| > Where are the weeds? I've been describing them? "number of shares owned x current market price on an actively traded public corporation" doesn't mean that you can execute it. So it's not perfectly valid, to the point where you need specialist knowledge to even know at what rate you can expect to get that turned into liquid cash, or convince the seller to accept shares at their market value, which not all sellers will be willing to do. I'm sort of confused why you don't see any issues with that definition of wealth, when the simple act of attempting to exercise that wealth suddenly means you have less of it? The same is not true of cash for example... A more accurate measure might be, "number of shares owned x current market price on an actively traded public corporation with a rate of loss over a specified time period, where if you wish to access the money faster, the rate of loss will increase based on this model" or something to that effect. I'm sure someone who actually knows the intricacies of this will be able to chime in with the expected amount of money you will end up with given that size of equity stake to some specified error margin. > I asked before why anybody would want to spend $180 billion in a single day. Well if you take spend as a transfer of wealth, then I mentioned a divorce which would fit as a significant wealth transfer that happens the instant the document is signed, Inheritance would be another. > Bill Gates is in the slow process The fact that you are describing it as slow is an impediment it may not be much of one, but it is an impediment. These are those weeds. |
I really dont think you have. You've been describing a hypothetical weed that doesnt manifest IRL.

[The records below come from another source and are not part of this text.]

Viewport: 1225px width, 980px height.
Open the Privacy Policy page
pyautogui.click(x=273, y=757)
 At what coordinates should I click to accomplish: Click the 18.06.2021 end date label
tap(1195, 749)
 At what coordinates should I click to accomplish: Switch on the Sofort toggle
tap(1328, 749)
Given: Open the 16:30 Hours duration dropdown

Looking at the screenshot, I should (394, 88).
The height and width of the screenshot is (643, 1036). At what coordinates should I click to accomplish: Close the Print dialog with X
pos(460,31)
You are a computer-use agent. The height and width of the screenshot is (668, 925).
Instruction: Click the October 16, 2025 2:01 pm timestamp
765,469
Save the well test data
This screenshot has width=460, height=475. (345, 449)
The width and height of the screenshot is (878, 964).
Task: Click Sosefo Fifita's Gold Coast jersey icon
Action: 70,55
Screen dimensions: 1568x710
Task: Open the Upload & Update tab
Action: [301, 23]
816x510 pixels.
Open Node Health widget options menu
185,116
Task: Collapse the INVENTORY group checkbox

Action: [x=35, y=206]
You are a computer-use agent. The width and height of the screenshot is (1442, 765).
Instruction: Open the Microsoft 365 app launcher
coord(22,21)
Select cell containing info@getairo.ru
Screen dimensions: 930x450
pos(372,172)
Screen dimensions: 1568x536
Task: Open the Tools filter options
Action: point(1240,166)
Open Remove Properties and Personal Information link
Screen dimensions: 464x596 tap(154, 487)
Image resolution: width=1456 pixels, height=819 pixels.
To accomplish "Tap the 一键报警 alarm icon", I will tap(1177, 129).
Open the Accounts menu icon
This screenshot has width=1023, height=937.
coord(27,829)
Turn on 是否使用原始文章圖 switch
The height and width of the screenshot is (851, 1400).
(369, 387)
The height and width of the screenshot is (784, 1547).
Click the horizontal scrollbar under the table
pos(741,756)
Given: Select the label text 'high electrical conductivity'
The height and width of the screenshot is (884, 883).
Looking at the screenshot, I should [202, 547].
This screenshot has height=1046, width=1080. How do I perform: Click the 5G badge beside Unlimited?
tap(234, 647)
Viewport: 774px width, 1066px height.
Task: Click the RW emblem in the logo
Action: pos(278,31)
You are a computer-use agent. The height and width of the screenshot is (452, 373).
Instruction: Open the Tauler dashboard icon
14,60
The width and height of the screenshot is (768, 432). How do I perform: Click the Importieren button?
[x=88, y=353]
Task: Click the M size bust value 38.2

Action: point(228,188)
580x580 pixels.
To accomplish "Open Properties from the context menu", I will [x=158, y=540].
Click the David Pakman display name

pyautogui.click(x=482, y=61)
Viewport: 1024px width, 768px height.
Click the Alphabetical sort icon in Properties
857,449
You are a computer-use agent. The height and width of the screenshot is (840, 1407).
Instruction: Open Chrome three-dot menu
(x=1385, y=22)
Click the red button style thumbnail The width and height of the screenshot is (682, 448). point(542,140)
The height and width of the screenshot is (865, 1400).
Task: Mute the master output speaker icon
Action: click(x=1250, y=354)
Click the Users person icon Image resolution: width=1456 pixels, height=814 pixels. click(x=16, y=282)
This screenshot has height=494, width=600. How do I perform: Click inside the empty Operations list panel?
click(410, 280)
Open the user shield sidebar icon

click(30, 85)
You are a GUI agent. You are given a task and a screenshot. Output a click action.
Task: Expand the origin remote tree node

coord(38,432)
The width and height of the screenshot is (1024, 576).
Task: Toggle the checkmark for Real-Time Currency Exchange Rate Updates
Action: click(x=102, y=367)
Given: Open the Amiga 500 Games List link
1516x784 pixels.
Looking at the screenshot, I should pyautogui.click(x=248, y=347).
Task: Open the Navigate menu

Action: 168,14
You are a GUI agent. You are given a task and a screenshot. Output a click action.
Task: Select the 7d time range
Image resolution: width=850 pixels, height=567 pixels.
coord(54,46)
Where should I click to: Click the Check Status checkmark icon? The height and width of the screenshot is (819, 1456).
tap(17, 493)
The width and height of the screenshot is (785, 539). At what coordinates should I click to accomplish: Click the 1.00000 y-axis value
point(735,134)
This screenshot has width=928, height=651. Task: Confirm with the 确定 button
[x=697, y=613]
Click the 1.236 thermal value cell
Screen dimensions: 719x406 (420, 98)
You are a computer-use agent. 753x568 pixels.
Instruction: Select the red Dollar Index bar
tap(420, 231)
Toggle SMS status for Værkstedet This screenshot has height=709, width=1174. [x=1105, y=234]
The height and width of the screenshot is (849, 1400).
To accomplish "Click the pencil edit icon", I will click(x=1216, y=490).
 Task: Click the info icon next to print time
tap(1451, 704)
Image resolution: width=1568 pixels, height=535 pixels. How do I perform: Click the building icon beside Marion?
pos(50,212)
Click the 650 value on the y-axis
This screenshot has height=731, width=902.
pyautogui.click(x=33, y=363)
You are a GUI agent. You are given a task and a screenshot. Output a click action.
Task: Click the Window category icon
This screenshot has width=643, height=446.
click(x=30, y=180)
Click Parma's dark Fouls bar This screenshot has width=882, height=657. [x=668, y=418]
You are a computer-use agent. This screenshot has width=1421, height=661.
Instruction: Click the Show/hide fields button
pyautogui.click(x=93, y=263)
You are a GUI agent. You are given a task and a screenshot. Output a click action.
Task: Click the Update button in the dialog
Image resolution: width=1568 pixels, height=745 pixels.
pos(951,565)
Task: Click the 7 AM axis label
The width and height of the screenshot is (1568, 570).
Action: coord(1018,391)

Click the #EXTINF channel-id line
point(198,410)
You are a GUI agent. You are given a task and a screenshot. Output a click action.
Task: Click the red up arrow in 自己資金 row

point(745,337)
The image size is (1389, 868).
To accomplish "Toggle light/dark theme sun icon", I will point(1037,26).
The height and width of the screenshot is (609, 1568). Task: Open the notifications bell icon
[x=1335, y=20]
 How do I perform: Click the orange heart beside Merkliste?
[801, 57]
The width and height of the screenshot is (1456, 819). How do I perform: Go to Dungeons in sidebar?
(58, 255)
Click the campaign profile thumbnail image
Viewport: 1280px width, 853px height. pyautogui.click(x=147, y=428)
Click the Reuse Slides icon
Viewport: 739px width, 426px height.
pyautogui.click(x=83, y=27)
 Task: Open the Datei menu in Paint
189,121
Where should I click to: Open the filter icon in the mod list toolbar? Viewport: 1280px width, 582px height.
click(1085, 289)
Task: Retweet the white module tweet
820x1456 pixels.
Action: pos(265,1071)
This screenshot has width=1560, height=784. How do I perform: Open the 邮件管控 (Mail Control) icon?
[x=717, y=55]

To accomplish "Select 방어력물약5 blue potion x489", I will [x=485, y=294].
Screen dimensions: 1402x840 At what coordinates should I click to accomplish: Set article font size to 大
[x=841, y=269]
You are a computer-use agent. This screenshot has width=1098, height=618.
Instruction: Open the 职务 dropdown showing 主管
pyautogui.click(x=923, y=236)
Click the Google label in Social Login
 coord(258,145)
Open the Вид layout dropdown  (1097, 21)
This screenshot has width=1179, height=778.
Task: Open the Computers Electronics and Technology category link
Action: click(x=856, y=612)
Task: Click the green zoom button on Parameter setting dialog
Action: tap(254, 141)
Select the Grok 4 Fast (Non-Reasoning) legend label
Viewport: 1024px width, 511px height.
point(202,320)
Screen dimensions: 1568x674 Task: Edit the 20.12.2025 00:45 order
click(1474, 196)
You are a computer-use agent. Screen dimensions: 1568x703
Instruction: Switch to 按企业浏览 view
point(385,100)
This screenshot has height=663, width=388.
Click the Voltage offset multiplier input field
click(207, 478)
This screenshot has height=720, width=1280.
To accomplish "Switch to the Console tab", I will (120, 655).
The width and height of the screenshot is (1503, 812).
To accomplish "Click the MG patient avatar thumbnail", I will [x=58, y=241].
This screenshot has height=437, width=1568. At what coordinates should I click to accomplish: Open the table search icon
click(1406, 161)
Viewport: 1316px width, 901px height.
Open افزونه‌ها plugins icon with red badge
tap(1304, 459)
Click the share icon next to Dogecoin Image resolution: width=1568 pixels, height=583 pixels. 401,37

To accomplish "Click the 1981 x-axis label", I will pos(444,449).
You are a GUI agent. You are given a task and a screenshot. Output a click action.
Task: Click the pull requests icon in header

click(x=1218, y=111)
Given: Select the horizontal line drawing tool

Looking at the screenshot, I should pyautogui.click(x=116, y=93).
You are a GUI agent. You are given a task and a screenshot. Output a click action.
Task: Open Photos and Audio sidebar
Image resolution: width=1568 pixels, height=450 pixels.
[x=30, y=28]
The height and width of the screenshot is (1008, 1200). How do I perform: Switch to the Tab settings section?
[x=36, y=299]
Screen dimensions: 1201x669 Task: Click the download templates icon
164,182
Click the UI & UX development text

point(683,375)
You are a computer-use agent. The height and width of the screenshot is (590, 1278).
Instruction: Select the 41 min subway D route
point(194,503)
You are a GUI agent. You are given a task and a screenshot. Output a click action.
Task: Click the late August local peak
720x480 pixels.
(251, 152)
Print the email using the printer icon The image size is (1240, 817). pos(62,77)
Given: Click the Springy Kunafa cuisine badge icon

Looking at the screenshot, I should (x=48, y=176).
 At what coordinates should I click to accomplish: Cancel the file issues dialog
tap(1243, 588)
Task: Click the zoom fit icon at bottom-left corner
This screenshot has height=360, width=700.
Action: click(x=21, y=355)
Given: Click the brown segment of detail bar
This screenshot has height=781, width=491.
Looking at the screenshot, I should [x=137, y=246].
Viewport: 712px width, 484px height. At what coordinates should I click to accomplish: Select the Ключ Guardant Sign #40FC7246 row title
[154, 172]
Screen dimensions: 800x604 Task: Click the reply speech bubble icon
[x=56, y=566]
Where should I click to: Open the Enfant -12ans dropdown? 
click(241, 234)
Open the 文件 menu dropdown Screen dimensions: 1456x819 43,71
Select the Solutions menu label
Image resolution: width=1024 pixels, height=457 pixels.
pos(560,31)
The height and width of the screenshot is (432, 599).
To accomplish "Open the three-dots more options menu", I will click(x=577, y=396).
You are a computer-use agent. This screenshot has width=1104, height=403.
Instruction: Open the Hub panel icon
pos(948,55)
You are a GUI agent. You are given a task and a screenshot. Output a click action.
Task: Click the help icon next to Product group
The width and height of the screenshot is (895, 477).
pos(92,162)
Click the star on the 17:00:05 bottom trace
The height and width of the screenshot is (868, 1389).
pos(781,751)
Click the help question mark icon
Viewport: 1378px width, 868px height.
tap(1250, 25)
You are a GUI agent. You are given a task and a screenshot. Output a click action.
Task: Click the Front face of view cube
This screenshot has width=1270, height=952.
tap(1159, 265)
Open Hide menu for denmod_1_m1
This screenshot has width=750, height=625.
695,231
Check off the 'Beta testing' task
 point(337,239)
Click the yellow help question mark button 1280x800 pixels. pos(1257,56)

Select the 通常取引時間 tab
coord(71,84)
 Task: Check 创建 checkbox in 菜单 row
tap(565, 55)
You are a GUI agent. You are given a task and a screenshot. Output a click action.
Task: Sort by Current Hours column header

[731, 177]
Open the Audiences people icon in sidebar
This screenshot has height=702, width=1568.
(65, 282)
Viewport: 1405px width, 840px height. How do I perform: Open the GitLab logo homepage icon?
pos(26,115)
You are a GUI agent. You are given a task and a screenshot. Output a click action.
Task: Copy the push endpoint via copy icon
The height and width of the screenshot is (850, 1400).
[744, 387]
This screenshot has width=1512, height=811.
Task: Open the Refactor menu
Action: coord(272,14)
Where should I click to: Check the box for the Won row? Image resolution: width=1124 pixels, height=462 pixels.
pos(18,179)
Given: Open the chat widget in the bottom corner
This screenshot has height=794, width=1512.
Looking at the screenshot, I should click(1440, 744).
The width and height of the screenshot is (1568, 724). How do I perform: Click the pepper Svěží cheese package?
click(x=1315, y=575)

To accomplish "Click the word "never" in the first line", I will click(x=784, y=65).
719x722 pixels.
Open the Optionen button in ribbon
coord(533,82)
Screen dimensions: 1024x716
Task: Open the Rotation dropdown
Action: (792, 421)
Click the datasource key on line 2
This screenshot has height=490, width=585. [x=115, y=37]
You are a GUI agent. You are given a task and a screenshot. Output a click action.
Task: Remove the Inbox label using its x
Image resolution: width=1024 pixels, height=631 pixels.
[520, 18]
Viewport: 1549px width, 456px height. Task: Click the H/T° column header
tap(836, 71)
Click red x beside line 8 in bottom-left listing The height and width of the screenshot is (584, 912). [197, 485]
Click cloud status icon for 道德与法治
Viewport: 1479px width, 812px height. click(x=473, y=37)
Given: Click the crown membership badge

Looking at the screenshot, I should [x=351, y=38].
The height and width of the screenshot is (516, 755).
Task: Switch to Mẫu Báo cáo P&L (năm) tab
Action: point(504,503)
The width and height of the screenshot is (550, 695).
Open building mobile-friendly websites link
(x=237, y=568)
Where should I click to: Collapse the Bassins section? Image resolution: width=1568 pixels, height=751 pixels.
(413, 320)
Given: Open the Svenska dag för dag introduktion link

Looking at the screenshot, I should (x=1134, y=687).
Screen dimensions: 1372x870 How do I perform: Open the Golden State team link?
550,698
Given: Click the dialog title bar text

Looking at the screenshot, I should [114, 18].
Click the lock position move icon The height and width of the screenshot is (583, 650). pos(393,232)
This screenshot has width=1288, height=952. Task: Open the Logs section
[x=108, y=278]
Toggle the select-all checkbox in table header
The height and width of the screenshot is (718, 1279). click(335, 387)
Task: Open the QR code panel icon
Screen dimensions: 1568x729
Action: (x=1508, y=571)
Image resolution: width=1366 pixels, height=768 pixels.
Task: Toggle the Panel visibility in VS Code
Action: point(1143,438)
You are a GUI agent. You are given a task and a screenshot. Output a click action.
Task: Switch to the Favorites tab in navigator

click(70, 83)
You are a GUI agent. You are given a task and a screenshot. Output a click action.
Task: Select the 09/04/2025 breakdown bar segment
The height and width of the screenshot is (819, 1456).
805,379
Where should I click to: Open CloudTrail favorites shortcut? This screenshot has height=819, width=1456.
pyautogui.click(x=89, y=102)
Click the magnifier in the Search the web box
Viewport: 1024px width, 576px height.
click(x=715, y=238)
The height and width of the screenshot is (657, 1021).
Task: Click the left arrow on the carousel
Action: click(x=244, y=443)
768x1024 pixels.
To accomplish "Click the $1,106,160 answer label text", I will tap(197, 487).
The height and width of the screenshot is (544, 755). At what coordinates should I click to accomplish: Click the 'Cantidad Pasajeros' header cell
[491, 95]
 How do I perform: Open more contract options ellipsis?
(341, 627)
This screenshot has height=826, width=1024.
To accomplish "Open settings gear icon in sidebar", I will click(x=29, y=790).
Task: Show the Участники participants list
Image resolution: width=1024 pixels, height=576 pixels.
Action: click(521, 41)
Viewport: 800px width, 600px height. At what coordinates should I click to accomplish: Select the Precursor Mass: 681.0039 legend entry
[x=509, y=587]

>doesn't mean that you can execute it.
Coz you defined "execute it" in such a wildly unrealistic way that in no way resembles how any person actually or would want to "execute" that level of wealth.
>I'm sort of confused why you don't see any issues with that definition of wealth
Coz I'd never want to spend $180 billion of wealth in a single day either. The more wealth I have the more I'd want to draw out spending it.
>the simple act of attempting to exercise that wealth suddenly means you have less of it?
That is the point of liquidating your wealth and spending is it not?
>Well if you take spend as a transfer of wealth
They aren't the same. "Spending" wealth typically requires liquidation.
>divorce which would fit as a significant wealth transfer that happens the instant the document is signed
You are confusing liquidity and wealth again, I think. Bezos's wife wasnt given ~40bn in cash. No monetary transaction took place.
>The fact that you are describing it as slow is an impediment
It's slow because Bill Gates wants to spend the rest of his life spending his fortune. Your presupposition is seemingly that although he is doing this the wealth he is and will spend "isnt quite real" or "should be discounted" because he can't squeeze all that spending into one day.
Is that correct? Please, indulge me by answering this question directly.